I measured the beat noise after I realigned all optics behind the cavities. The power has not been reduced to 1 mW yet.

This is just a quick measurement to see where we stand (red curve). The noise gets worse compared to the best measurement (green) before the optics behind the

cavities are rearranged, but the mechanical peaks around 1kHz are suppressed significantly.

I'm re-arranging the optics in PMC path a bit. The work is in progress, so ACAV path is still down.

I'm investigating why ACAV TTFSS performance is worse than that of RCAV. One thing is that ACAV has the PMC. This area has not been optimized for awhile, so I'm checking everything.

PMC path is back, I aligned the polarization of the input beam to the BB EOM for TTFSS. The visibility of PMC is now ~ 80%.

reduced our RG58C/U cable length to optimum value (134.2ft) and characterized it. Below the confirmation that it is what it should be.

loss is 8.6dB, delay 206.4ns

    After PBS is rotated to the right position (yesterday I made a mistake by minimizing the split beam.

The split beam is minimized. This guarantees that the beam passing through is highly linearly polarized.

The reflection back to PMC is reduced from 1.9 mW to ~1.1 mW.

The cross correlation between the beat measurement and RIN is measured before and after the reduction of back reflection.

The plot shows certain correlation between RCAV's RIN and beat measurement when there is back reflection to PMC.

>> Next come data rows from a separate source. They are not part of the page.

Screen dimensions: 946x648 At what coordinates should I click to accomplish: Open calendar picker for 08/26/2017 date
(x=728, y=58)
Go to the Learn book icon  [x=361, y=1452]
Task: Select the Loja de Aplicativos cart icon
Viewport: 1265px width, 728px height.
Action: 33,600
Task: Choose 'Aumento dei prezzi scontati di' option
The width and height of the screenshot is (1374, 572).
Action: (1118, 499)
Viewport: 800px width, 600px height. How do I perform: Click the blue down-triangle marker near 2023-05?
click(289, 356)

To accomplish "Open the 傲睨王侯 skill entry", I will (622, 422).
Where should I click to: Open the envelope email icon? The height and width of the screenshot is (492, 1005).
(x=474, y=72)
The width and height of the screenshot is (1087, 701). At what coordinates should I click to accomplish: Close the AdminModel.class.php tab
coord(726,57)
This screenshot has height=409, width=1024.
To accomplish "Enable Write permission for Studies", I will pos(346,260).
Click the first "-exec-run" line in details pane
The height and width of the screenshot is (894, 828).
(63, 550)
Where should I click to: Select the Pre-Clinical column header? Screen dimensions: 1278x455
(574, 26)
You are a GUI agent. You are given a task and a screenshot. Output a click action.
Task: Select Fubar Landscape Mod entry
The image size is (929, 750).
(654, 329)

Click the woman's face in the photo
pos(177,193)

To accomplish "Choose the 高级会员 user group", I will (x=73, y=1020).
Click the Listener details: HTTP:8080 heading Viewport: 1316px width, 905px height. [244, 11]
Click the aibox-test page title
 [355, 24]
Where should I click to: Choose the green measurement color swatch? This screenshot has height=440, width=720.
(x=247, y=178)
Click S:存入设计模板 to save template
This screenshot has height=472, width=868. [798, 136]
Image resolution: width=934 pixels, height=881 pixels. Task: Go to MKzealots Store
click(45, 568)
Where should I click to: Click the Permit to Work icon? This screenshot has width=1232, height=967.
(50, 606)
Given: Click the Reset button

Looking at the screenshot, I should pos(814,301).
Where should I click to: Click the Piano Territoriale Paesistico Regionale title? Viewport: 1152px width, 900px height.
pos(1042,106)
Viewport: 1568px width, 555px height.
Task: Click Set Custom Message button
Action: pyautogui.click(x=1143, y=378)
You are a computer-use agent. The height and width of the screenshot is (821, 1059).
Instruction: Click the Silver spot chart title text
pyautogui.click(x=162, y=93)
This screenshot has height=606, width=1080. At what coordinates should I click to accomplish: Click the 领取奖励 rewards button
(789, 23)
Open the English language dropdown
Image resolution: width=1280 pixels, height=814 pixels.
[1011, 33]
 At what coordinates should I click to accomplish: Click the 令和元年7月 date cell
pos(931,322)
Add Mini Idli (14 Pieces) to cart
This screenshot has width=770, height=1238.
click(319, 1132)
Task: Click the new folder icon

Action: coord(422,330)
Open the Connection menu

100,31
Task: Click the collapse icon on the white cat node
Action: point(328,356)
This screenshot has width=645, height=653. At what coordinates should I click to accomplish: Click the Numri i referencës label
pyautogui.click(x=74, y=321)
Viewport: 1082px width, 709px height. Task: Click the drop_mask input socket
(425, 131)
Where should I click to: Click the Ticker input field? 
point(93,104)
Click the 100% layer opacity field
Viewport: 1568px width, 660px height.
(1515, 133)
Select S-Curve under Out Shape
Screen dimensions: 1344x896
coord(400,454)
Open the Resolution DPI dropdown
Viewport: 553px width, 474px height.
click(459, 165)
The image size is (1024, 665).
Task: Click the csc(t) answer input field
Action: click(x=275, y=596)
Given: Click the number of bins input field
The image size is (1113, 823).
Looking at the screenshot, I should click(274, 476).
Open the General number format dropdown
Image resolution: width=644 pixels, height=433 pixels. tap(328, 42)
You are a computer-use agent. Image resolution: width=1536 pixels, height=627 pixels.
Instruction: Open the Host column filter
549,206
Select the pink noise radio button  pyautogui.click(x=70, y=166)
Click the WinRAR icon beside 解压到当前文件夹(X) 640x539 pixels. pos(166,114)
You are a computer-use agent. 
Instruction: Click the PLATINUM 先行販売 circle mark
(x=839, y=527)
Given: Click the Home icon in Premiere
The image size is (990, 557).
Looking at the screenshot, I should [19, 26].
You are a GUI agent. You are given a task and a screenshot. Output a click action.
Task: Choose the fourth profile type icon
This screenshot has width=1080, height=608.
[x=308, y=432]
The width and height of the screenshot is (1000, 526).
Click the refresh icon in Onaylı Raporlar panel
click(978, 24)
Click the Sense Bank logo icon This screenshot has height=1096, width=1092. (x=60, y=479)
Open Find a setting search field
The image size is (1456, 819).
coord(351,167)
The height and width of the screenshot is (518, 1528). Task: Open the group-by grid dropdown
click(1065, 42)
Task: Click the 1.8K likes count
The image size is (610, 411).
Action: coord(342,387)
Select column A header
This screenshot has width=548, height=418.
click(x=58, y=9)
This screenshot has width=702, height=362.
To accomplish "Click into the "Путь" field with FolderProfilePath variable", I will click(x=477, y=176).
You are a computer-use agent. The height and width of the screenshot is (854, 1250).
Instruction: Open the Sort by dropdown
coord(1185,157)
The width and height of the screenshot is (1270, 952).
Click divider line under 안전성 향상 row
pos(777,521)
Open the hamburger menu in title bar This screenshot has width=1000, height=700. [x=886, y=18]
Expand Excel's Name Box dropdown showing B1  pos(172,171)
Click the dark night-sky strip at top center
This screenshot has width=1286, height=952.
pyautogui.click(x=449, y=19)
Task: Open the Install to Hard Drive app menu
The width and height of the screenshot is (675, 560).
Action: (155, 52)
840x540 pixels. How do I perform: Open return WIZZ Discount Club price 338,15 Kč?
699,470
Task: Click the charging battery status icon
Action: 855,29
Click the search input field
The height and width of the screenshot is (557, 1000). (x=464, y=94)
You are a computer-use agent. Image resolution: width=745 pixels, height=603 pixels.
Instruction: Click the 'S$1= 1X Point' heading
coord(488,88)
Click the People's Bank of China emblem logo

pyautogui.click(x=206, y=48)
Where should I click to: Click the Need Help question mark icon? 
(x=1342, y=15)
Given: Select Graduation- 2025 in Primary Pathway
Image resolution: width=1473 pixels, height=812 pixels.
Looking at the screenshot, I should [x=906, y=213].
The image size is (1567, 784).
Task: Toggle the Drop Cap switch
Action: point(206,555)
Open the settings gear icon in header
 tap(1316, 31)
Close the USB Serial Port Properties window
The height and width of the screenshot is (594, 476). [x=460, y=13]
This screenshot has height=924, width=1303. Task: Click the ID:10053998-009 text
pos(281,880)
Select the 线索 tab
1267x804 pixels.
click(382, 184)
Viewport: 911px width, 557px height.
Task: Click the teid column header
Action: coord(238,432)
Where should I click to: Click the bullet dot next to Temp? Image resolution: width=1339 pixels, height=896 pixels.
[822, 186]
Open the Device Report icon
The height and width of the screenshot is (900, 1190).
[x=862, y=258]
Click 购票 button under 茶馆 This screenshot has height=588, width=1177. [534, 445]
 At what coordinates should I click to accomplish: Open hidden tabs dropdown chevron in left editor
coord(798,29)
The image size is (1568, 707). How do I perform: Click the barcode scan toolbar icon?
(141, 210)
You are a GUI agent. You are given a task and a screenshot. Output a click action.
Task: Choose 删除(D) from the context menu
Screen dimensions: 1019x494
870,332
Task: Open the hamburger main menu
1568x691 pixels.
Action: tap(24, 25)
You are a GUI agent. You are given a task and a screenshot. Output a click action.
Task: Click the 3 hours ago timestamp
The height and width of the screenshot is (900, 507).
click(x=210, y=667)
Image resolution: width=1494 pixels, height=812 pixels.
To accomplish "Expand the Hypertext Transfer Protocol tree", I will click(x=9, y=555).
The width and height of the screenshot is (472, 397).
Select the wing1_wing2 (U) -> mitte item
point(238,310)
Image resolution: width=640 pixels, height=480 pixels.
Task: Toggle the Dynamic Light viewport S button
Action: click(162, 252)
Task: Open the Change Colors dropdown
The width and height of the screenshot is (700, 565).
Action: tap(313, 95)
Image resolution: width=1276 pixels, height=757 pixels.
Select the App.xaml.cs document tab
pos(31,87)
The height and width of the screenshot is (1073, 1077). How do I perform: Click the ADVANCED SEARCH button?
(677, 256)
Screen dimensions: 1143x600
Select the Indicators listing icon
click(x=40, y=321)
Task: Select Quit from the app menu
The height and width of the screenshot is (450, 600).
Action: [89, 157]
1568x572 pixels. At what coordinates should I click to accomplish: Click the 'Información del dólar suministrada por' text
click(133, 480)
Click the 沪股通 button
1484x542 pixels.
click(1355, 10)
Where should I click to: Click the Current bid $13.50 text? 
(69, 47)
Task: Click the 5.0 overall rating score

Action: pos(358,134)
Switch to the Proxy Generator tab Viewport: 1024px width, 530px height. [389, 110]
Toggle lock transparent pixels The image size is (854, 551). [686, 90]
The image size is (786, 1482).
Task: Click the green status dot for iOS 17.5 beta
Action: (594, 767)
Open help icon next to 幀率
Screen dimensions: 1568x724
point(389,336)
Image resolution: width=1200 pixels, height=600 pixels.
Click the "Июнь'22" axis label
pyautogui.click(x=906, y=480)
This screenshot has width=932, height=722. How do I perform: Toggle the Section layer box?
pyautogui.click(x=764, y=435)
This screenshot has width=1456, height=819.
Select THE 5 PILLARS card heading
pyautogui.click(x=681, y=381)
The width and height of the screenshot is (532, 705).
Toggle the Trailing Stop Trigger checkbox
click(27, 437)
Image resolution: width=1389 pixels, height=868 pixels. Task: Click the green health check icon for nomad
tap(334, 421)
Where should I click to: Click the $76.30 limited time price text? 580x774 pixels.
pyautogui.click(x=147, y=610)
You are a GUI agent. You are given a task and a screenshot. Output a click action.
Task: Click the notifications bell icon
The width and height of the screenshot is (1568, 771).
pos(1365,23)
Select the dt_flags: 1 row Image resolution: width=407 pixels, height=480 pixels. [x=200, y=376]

• A message has popped up on the oscilloscope that I've been using saying it needs to be recalibrated.
  
• The wire connecting the probe to the power meter (PM100D, the red one) is coming out of the insulator.
  
• Rana had me bring the SR620 to 40m so that's where it is.
  

Thermal shields and caps are ready. I cleaned them in ultra sonic bath with Isopropanol. They fit nicely to the mount.

The caps are teflon.

==Wire Heater==

I'm think about how to wire the heater around the cavity. I'm reading Frank's entries in PSL:765,768 ,776,786, . Seems like I might need to drill a few holes on the shields for the wires.  There are still more similar wire left. I'll calculate how long the wire has to be for heating the cavity up by 20 K.